TRUMBELT Computers Limited has filed fresh charges against Telecel Zimbabwe over its mobile quiz promotion, Win Big Promo, for copyright infringement on the promotion concept. The fresh legal suit stems from an earlier court application regarding disputed intellectual property rights to the concept behind Telecel Zimbabwe's mobile phone quiz promotion.
Trumbelt lawyers Tambudzai Gonese-Manjonjo and Associates have already served summons on Telecel seeking an order prohibiting the mobile phone operator from running the second phase of the mobile phone quiz promotion, now renamed Win Big Promo .
In a case which is already pending before the High Court, Trumbelt Computers filed for US$340 000 damages claiming alleged copyright infringement, interest tempore morae and that the Zimbabwe's second biggest telecommunications firm cover costs of the suit.
Trumbelt Computers, trading as Mobile Connexions, claims its partnership with Telecel Zimbabwe would have generated just over US$2,4 million and its share of the profits was going to amount to US$340 000, which is the compensation that the private firm is seeking at the High Court.
But Telecel Zimbabwe has dismissed the claims for compensation and allegations that it had hijacked the concept saying it was a generic concept used across the world and already in use at its sister companies in Africa.
"If you wish to oppose any of the plaintiffs claims you must enter appearance to defend by making an appropriate entry in the book kept in the office of the registrar of the High Court of Zimbabwe at Harare within seven days," said Trumbelt in its papers.
Trumbelt Computers declined to comment on the fresh charges, but only admitted filing the suit saying Win Big Promo was Mega Promo by another name and hence their court challenge to claim damages for copyright infringement.
The dispute follows a misunderstanding between the two parties after a failed business partnership.
The parties allegedly engaged in discussions for consultancy services with a view to introduce marketing services for Telecel Zimbabwe.
In the course of the discussions the plaintiff wrote a proposal outlining details of the concept for the consultancy work called Mega Promo outlining details of the concept for which the two would also enter into a business partnership.

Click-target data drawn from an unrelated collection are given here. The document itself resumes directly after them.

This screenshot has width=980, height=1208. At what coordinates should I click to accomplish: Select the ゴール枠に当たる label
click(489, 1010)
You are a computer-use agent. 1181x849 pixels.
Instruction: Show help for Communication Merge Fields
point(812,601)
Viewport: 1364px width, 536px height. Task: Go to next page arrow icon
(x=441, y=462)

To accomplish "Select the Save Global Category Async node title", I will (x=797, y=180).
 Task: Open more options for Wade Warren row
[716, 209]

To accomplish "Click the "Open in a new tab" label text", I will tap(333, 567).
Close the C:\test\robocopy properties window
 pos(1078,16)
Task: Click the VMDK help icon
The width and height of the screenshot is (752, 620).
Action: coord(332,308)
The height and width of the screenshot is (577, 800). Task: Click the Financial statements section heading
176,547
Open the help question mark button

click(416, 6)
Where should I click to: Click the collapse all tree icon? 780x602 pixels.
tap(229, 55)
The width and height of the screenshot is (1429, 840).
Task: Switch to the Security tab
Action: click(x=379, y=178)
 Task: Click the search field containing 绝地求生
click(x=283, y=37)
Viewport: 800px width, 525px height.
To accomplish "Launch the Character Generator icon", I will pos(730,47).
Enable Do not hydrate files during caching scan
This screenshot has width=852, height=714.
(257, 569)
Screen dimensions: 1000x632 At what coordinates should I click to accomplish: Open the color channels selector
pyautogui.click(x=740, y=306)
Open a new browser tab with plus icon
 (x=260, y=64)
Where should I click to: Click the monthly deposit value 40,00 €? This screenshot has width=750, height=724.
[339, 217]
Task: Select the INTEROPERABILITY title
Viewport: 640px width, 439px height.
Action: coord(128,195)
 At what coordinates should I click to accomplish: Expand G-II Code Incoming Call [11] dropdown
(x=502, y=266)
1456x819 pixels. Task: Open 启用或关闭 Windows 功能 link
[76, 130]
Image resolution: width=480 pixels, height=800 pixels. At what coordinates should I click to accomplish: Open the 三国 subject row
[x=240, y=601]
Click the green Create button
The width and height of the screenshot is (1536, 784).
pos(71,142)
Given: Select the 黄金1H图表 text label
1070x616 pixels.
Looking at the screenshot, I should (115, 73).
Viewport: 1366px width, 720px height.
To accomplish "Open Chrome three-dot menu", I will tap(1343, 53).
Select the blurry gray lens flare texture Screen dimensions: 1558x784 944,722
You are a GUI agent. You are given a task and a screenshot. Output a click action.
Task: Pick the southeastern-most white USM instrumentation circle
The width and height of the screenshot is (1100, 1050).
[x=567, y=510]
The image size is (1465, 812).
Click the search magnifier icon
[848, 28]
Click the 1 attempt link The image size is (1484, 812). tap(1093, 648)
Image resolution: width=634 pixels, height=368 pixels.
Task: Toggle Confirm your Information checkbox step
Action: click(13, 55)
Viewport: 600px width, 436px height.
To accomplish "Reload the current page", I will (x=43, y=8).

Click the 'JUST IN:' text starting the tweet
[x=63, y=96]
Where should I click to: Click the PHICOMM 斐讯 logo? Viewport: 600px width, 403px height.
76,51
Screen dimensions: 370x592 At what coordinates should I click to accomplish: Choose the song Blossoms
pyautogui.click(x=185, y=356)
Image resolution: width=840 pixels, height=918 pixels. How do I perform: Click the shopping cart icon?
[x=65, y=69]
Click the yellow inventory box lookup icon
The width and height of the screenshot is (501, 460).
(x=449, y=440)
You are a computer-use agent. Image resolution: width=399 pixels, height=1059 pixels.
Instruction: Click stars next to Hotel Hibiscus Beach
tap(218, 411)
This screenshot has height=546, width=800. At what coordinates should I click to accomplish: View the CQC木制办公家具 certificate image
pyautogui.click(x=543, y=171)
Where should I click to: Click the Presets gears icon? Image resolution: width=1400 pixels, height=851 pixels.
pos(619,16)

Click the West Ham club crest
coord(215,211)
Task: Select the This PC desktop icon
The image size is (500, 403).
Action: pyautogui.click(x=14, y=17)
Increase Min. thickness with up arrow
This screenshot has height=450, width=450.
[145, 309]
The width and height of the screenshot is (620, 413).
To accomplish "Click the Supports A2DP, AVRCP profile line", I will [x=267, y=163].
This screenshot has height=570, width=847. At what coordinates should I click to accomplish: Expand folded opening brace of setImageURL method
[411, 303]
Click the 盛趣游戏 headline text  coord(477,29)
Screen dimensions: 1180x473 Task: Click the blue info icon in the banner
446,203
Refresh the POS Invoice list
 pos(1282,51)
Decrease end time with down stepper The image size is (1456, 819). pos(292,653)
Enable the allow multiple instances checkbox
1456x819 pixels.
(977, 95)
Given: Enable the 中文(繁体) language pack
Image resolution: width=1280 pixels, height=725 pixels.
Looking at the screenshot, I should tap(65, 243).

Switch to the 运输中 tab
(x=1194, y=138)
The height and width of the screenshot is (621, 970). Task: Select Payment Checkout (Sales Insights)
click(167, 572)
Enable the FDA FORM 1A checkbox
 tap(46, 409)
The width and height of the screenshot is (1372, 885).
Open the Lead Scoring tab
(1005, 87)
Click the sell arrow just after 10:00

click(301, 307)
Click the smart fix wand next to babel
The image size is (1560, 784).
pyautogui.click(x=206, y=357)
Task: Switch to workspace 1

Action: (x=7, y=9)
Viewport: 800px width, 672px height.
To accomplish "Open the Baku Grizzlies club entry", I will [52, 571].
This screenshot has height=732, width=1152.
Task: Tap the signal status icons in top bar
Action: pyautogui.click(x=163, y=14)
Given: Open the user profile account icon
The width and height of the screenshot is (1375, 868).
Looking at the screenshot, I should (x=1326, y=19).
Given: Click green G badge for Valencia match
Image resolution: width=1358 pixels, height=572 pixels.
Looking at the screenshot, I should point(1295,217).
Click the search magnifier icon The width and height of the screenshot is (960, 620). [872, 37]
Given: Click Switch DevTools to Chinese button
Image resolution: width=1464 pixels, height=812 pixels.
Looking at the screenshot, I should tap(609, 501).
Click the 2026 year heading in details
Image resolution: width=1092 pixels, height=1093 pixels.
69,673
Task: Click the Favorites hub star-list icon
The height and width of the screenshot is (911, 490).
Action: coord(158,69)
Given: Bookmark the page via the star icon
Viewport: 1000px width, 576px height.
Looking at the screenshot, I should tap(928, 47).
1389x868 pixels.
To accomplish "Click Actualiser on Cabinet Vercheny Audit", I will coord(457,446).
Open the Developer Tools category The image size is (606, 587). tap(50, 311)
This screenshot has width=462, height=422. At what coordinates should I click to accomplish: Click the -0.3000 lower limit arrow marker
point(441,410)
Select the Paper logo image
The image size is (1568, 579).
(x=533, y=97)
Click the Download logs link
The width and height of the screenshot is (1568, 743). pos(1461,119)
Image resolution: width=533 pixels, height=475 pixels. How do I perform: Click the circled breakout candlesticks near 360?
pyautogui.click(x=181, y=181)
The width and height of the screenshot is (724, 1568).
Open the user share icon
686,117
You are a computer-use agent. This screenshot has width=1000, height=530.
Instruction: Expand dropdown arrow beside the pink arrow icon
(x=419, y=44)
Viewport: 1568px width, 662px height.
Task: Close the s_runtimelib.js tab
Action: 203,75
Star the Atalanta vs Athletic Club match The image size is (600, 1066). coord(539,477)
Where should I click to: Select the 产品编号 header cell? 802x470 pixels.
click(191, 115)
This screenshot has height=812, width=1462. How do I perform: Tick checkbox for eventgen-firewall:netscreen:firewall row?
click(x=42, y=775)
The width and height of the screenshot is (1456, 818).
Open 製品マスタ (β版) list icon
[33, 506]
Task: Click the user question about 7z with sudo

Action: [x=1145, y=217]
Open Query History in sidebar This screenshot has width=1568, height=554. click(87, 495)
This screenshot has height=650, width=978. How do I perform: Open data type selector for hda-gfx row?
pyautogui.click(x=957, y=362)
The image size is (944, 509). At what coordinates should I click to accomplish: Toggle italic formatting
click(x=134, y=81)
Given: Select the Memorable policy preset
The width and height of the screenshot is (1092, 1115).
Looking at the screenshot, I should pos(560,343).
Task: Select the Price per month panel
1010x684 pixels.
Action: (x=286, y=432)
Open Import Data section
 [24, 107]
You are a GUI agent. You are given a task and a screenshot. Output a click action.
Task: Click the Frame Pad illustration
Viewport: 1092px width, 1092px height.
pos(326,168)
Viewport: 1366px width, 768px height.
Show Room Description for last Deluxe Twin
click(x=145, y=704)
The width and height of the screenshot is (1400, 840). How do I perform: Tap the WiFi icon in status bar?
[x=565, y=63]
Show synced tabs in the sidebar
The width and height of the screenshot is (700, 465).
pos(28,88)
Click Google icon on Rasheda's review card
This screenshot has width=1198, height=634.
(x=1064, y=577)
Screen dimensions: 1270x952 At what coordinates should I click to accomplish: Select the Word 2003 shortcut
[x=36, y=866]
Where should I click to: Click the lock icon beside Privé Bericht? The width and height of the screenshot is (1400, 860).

Trumbelt Computers claimed Telecel assured them of a possible business partnership that would involve use of Telecel's network infrastructure and its subscribers while Trumbelt provided the basis of the operating concept and framework.
The defendent, without plaintiff's knowledge, assignment or permission, proceeded to copy and implement the report and its contents, thus infringing the plaintiff's copyright, Trumbelt Computers claims in papers filed at the High Court.
However, Telecel Zimbabwe denies adopting the concept nor the basic coding system on which the earlier and current promotions operated.
Further, it denies ever agreeing on a partnership, but that it had merely shown interest to consider the proposals.
Telecel earlier said it had indicated it was already working on a similar concept and wanted to see if there were any areas that were different to its initiative and if that was the case whether there was room for the parties to enter into a partnership.